Estou sentado na esplanada, mesmo junto à entrada do edifício do restaurante. Três degraus escalados e, no lado esquerdo, um aquário de grandes dimensões aloja as lagostas, lavagantes e santolas que são o engodo de quem quer tragar as delícias que o mar oferece. Todos os exemplares que se acumulam dentro do aquário estão vivos. É necessário provar ao cliente que a sua escolha é merecedora de confiança. O marisco que ali se consome é fresco, tão fresco que ainda está vivo. Vivo mas manietado. Os bichos não têm liberdade de acção, por terem as suas garras amordaçadas, quiçá para que o seu instinto de vida não os leve a uma reacção agressiva contra a pessoa que os for pescar com a pinça.

As crianças de tenra idade são levadas pela curiosidade e param, atónitas, perante tal quadro. Perguntam aos pais que bicho é este, que se diferencia do outro que tem umas patas diferentes. Testemunham a sua limitada movimentação, porque as garras estão bem atadas por cordéis de fio grosso. Não sei o que desperta a curiosidade destas crianças. Não sei se é uma curiosidade diria científica, própria de quem desperta para os fenómenos da natureza. Ou se é uma curiosidade mórbida, típica da natureza humana, sempre pronta a sacrificar, com espectáculo degradante pelo meio, a vida de animais para saciar apetites gastronómicos. Ou se é uma manifestação imberbe de crianças insensíveis, que ficam especadas olhando para os lavagantes, lagostas e santolas como adornos de um aquário, sem perceberem que estão ali prestes a deixar a vida para irem parar ao estômago dos comensais. Como se fossem simples brinquedos, chamariz de uma clientela mais jovem que ignora o destino fadado para aqueles bichos.

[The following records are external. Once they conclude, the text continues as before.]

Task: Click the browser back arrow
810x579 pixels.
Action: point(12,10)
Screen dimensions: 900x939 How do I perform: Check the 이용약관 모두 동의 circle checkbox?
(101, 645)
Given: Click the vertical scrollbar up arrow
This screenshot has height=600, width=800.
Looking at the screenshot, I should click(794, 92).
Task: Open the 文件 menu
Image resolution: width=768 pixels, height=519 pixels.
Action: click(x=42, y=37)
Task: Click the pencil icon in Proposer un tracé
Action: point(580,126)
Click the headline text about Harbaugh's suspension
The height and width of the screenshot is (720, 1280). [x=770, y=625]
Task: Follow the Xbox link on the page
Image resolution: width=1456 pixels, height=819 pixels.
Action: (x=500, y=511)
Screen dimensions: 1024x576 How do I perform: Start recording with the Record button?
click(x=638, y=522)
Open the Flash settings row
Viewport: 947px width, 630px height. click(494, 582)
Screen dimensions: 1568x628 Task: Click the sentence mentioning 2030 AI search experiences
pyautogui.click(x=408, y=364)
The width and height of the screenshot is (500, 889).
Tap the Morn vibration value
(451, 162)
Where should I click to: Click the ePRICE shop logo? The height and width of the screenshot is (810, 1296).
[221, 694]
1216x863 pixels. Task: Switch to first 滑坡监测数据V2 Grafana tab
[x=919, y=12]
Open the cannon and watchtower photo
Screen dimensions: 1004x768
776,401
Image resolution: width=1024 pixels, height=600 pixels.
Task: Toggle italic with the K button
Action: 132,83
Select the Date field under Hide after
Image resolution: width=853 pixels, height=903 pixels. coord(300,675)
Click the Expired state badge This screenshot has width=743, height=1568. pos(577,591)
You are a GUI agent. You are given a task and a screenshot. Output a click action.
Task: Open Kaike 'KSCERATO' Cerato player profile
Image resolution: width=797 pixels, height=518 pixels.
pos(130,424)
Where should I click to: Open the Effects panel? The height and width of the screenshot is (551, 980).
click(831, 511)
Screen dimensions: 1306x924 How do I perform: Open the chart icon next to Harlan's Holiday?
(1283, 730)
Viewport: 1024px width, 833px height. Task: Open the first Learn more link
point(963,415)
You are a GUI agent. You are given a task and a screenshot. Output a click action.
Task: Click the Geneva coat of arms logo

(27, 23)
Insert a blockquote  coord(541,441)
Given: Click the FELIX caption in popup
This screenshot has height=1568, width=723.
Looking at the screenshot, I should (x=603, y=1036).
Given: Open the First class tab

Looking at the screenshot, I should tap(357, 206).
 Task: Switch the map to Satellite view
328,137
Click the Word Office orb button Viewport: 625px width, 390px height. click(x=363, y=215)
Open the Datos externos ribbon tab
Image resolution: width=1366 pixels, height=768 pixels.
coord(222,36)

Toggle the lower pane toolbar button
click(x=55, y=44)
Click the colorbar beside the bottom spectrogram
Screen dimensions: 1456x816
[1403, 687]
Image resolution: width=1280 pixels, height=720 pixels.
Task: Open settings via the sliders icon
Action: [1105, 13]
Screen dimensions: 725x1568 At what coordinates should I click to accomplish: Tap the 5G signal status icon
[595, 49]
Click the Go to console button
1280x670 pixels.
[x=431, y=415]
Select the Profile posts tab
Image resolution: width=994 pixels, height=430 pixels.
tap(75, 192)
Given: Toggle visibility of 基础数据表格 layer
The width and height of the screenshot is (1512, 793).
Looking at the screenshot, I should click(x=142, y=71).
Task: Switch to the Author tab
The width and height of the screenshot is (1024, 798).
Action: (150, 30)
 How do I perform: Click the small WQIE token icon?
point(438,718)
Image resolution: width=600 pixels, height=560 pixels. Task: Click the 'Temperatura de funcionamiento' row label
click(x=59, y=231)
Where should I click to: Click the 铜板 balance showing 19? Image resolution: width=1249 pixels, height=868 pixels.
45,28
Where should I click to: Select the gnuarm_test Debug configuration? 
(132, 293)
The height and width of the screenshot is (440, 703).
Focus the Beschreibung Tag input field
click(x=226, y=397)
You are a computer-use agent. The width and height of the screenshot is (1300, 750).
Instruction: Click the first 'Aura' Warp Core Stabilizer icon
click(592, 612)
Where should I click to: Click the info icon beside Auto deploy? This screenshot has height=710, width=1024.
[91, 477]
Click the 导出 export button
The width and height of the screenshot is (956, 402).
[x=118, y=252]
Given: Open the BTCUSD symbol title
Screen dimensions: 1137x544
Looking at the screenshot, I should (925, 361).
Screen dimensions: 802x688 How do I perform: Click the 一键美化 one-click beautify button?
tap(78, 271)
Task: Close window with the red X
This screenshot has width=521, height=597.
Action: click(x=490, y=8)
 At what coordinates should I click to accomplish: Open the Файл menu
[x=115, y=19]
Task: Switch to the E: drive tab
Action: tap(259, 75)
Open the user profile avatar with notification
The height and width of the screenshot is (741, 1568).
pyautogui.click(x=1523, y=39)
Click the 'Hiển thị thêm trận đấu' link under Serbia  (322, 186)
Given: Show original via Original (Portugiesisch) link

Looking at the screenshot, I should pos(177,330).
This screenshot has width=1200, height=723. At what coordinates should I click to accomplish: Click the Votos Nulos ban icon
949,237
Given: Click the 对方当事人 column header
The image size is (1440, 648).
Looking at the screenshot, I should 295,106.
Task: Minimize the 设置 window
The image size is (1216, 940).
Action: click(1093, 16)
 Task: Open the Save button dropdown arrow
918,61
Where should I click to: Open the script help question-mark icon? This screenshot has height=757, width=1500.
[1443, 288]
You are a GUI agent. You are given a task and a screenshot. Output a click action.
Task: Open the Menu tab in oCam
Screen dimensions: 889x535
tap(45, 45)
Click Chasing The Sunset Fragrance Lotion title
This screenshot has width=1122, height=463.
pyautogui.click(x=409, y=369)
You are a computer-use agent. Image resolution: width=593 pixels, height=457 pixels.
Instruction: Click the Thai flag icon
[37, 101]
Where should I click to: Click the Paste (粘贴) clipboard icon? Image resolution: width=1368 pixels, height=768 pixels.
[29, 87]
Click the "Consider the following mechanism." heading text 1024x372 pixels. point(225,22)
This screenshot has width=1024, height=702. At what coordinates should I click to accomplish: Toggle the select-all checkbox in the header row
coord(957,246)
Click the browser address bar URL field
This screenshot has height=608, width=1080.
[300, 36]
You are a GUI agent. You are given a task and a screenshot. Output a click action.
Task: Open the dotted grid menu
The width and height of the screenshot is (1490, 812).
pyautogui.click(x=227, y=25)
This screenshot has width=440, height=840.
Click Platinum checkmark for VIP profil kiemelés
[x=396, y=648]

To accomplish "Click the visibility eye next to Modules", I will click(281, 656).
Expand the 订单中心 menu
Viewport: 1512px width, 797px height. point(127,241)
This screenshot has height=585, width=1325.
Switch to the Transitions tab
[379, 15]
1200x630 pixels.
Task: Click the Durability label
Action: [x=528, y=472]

Eis senão que, muitos minutos passados, houve um pedido de um lavagante. O empregado de mesa serviu-se de uma pinça com uma longa haste para escolher o exemplar. À medida que a pinça navegava nas águas do aquário, os bichos fugiam em desespero. Adivinhavam que a fuga momentânea da pinça era o passaporte para mais uns minutos, ou horas, de vida. O reboliço leva-os a atropelarem-se uns aos outros. Na lei do salve-se quem puder, um infeliz foi contemplado. Acabou por ser apanhado pela pinça que o puxou à superfície. Debatia-se com energia, mostrando as patas amarradas. São os derradeiros momentos de vida que se esvaem naqueles movimentos vigorosos. A mão do empregado senta-se sobre o dorso do lavagante, depositando-o numa travessa de inox que lhe serve de leito de morte.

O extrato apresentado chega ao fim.